"""

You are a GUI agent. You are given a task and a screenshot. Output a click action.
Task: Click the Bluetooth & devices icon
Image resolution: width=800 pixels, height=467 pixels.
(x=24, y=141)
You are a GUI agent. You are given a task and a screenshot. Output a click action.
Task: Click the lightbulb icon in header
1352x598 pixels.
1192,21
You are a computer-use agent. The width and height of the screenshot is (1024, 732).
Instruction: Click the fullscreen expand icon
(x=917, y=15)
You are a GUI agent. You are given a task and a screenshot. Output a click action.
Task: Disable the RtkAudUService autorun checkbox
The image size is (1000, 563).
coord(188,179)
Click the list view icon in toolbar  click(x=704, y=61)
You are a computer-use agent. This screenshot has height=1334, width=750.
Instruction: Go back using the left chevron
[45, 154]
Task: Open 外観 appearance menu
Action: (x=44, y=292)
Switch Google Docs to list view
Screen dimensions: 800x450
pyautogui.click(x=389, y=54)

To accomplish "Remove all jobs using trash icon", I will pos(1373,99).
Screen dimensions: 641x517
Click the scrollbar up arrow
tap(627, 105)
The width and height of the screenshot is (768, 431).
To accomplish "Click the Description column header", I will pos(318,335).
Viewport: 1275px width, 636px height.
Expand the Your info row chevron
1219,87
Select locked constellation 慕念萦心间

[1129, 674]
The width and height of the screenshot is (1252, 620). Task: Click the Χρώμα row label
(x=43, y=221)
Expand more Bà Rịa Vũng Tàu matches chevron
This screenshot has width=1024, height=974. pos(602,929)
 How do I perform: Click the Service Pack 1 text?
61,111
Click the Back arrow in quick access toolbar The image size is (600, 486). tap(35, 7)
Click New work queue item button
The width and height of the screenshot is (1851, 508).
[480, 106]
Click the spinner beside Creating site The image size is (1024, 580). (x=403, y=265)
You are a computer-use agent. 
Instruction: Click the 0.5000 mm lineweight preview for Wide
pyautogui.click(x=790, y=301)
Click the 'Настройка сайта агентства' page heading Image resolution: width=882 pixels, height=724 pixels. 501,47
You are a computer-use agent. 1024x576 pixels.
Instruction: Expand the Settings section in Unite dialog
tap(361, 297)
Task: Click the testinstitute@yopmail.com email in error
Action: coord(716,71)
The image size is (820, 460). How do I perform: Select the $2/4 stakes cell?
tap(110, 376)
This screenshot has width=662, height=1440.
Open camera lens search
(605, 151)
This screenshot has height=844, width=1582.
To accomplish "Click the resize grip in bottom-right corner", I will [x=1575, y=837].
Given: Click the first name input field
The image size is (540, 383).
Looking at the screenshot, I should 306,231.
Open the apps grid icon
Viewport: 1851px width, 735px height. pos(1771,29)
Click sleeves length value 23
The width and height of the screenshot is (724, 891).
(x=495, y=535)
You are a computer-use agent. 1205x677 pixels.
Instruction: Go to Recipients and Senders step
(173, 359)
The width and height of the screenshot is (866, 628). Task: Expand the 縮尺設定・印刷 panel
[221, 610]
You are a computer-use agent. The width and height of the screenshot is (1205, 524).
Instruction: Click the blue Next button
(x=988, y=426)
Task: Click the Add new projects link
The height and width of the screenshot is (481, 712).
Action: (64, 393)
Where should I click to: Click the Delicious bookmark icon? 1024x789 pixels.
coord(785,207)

"""

▶ [PROBLEM DESCRIPTION] Would you output the material above once more, exactly as given?

▶ [SOLUTION TO THIS PROBLEM]
You are a GUI agent. You are given a task and a screenshot. Output a click action.
Task: Click the Bluetooth & devices icon
Image resolution: width=800 pixels, height=467 pixels.
(x=24, y=141)
You are a GUI agent. You are given a task and a screenshot. Output a click action.
Task: Click the lightbulb icon in header
1352x598 pixels.
1192,21
You are a computer-use agent. The width and height of the screenshot is (1024, 732).
Instruction: Click the fullscreen expand icon
(x=917, y=15)
You are a GUI agent. You are given a task and a screenshot. Output a click action.
Task: Disable the RtkAudUService autorun checkbox
The image size is (1000, 563).
coord(188,179)
Click the list view icon in toolbar  click(x=704, y=61)
You are a computer-use agent. This screenshot has height=1334, width=750.
Instruction: Go back using the left chevron
[45, 154]
Task: Open 外観 appearance menu
Action: (x=44, y=292)
Switch Google Docs to list view
Screen dimensions: 800x450
pyautogui.click(x=389, y=54)

To accomplish "Remove all jobs using trash icon", I will pos(1373,99).
Screen dimensions: 641x517
Click the scrollbar up arrow
tap(627, 105)
The width and height of the screenshot is (768, 431).
To accomplish "Click the Description column header", I will pos(318,335).
Viewport: 1275px width, 636px height.
Expand the Your info row chevron
1219,87
Select locked constellation 慕念萦心间

[1129, 674]
The width and height of the screenshot is (1252, 620). Task: Click the Χρώμα row label
(x=43, y=221)
Expand more Bà Rịa Vũng Tàu matches chevron
This screenshot has width=1024, height=974. pos(602,929)
 How do I perform: Click the Service Pack 1 text?
61,111
Click the Back arrow in quick access toolbar The image size is (600, 486). tap(35, 7)
Click New work queue item button
The width and height of the screenshot is (1851, 508).
[480, 106]
Click the spinner beside Creating site The image size is (1024, 580). (x=403, y=265)
You are a computer-use agent. 
Instruction: Click the 0.5000 mm lineweight preview for Wide
pyautogui.click(x=790, y=301)
Click the 'Настройка сайта агентства' page heading Image resolution: width=882 pixels, height=724 pixels. 501,47
You are a computer-use agent. 1024x576 pixels.
Instruction: Expand the Settings section in Unite dialog
tap(361, 297)
Task: Click the testinstitute@yopmail.com email in error
Action: coord(716,71)
The image size is (820, 460). How do I perform: Select the $2/4 stakes cell?
tap(110, 376)
This screenshot has width=662, height=1440.
Open camera lens search
(605, 151)
This screenshot has height=844, width=1582.
To accomplish "Click the resize grip in bottom-right corner", I will [x=1575, y=837].
Given: Click the first name input field
The image size is (540, 383).
Looking at the screenshot, I should 306,231.
Open the apps grid icon
Viewport: 1851px width, 735px height. pos(1771,29)
Click sleeves length value 23
The width and height of the screenshot is (724, 891).
(x=495, y=535)
You are a computer-use agent. 1205x677 pixels.
Instruction: Go to Recipients and Senders step
(173, 359)
The width and height of the screenshot is (866, 628). Task: Expand the 縮尺設定・印刷 panel
[221, 610]
You are a computer-use agent. The width and height of the screenshot is (1205, 524).
Instruction: Click the blue Next button
(x=988, y=426)
Task: Click the Add new projects link
The height and width of the screenshot is (481, 712).
Action: (64, 393)
Where should I click to: Click the Delicious bookmark icon? 1024x789 pixels.
coord(785,207)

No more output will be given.